Even so, many outsiders and plenty of insiders get that wrong.
Journalists from The New York Times' columnist Maureen Dowd to The Associated Press have often stated that Mormons don't drink caffeine. Last week, NBC News' hourlong feature on Mormonism made the same mistake, prompting the church's initial statement on its website.
That blog post was later tweaked, according to church spokesman Scott Trotter, "to clarify its intent, which was to provide context to the NBC piece."
Part of the confusion stems from LDS Church-owned Brigham Young University, which neither sells nor serves caffeinated drinks.
But BYU spokeswoman Carri Jenkins explains that is "not a university or church decision, but made by dining services, based on what our customers want."
There has not "been a demand for it," Jenkins said Thursday. "We are constantly evaluating what those needs and desires are."
Indeed, fully caffeinated colas are available in the church's Joseph Smith Memorial Building restaurants and in the Lion House Pantry next to the faith's headquarters in downtown Salt Lake City.
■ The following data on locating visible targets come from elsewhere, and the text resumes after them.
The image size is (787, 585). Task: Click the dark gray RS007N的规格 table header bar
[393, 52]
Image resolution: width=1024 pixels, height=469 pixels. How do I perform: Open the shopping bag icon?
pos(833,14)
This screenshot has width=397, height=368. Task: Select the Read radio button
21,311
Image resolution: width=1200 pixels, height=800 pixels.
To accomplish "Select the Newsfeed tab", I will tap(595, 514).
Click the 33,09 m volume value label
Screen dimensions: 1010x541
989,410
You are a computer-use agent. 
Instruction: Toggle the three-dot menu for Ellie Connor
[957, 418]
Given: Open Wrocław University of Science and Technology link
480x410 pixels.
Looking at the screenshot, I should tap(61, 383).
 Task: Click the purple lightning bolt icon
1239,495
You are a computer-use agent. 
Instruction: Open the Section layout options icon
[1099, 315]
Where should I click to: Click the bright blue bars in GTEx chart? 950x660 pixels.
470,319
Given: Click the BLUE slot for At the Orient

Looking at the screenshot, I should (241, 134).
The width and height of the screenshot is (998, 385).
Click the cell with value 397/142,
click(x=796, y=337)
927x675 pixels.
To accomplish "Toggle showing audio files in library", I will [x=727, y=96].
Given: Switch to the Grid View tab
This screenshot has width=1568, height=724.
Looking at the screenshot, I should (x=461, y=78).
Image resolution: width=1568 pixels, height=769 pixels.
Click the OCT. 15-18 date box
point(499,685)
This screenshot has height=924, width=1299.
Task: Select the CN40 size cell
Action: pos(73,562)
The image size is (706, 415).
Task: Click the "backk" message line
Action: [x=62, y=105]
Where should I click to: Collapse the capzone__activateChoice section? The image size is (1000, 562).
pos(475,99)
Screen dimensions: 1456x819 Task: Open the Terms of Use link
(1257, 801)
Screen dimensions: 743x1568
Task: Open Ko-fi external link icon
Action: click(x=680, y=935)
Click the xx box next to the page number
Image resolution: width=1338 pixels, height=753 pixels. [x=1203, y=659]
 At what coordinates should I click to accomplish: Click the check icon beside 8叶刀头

In the end, it's up to individual Latter-day Saints to decide what to drink.
"I can understand why the church is cautious," Jorgensen wrote in an email. "Saying that caffeine is OK might sound like saying that caffeine is healthy, maybe even an endorsement of caffeine. Plus, I think members need opportunities to work through questions of right and wrong for themselves."
Caffeine, he said, "is the perfect, low-risk testing ground for members to make decisions for themselves."
What the LDS handbook says
"The only official interpretation of 'hot drinks' (D&C 89:9) in the Word of Wisdom is the statement made by early church leaders that the term 'hot drinks' means tea and coffee."